イラン人のお店に日本語のメニューを書いてあげた話

ちょっとした出会いが次の出会いに繋がる。こういう偶然に見える出会いの積み重ねが面白いんです。今回はとあるレストランで「日本語のメニューを作って」と頼まれた物語。

2014年6月11日

イランのエスファハーンという場所にやってきました。イラン観光の目玉の1つであり、かつてはその美しさや繁栄ぶりから「エスファハーンは世界の半分」とまで言われたほど。また、イラン人にとってエスファハーンは歴史的・文化的に重要で、イランの真珠とまで言われているらしいです。

ともかくその世界の半分やらイランの真珠やらに来て、散歩していましたときの話です。


お腹がすいた

お腹がすいているけど、レストランが見つからない。インドにいたときは1分歩けばレストランがありました。インドに限らず、インドより西側の国々ではレストランを見つけるのにあまり苦労しませんでした。まぁ、その店がおいしいかどうかはさておき、です。

イランはどうもレストランが見つからない。イラン人は本当に英語が通じないから、うまく教えてもらうこともできません。たまに見つけても今のぼくらには高級すぎる店ばかり……。

そんな時に窓に日本語のメニューが書かれたサンドウィッチ屋を見つけました。イラン人は日本人に優しいけれど、決して日本語を話す人や、日本語のメニューがあるような国ではないのです。だからその珍しさも手伝って、ぼくらはそこで食べることにしました。

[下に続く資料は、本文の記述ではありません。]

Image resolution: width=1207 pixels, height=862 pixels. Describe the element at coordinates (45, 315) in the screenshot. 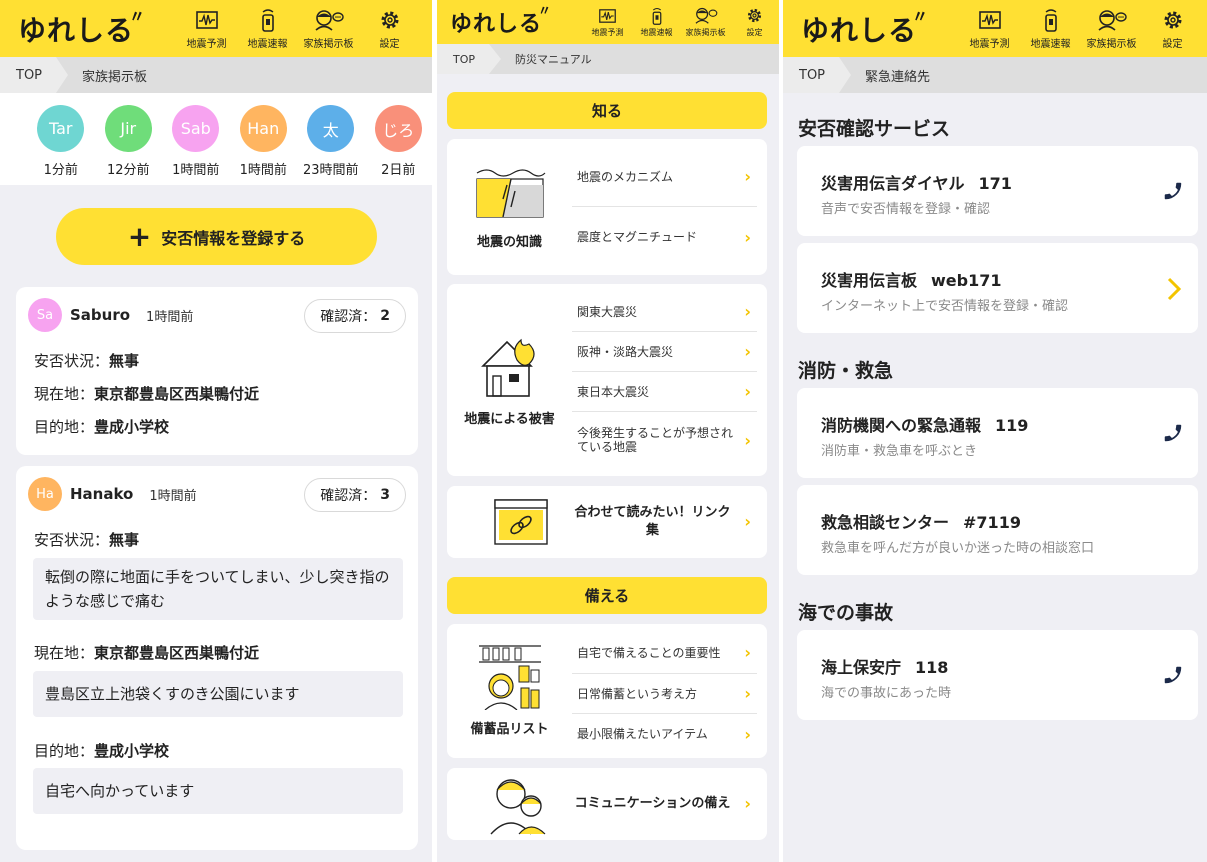

I see `avatar: Sa` at that location.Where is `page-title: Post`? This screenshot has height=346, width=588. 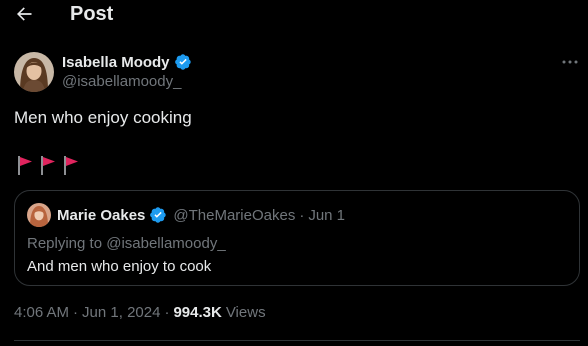 page-title: Post is located at coordinates (92, 14).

ちなみにイランで見かけるレストランのほとんどがサンドウィッチ屋(ハンバーガー含む)です。どうしてでしょうね? イラン料理っておいしいのに、あまり関係ないサンドウィッチ屋ばかり。これまでもいくつか食べましたが、結構おいしいのです。

主人が日本語を話した

中に入ると主人は確かにイラン人。だけど、こちらが日本人だと分かるとすぐ、日本語で話し始めました。聞けば日本の電気屋(?)で働いていたようです。日本で電気やをやってた人が今ではイランでサンドウィッチ屋をやっているのだから、面白いですね。

「このメニューはね、金額が違うの」

どうやら外に貼ってあった日本語メニューは昔来た日本人に書いてもらったとのこと。しかしその後の物価高騰で値上げをしたけど、どうやって反映していいか分からない。なにしろ、彼は日本語が読めなくて、そのメニューに何が書いてあるかも分からないとのこと。

じゃぁ、直してあげるよ

というわけでMiaが新しく書き直してあげることに。

値上げ後の料金を教えてもらい、今までは主要メニューしか書いてなかったから、(ほぼ)全部のメニューを載せてあげました。

おじさんは大喜びで、翌日店の前を通ると、さっそく紙が張り出されています。よかったですね。めでたしめでたし。

ここで終わりません

この店、実際おいしいんです。丁寧に作ってると思うし、なにしろ主人が気のいい人で、気持ちがいい。だから短い滞在だったにも関わらず、ぼくらは何度か足を運びました。

そんなエスファハーン最後の夜です。最後にここで食べようと、ぼくらがやってきたところ、お店に日本人の客がひとりいます。聞けば、外の張り紙を見て入ってきたとのこと。

「それ、ぼくらが書いたんですよ!」

と、仲良くなりました。しかも彼、ぼくらと同じ宿に泊まっているらしい。

彼はトルコ経由でイランを旅していて、ぼくらはちょうど逆ルートでトルコに向かっている。お互い情報交換して、別れることになりました。まさか、書いた翌日に、それを見て食べに入ってくれる日本人が現れるとは思いませんでした。

今でもあの張り紙は、あの店に日本人を集めているんでしょうね。

メニューにこっそりと書いた、kenmia.comというアドレスを見てアクセスしてくれる人がいたら、どれだけ嬉しいか……。「イランのメニューを見てこのサイトに来ました」で豪華プレゼントをあげたい気分です。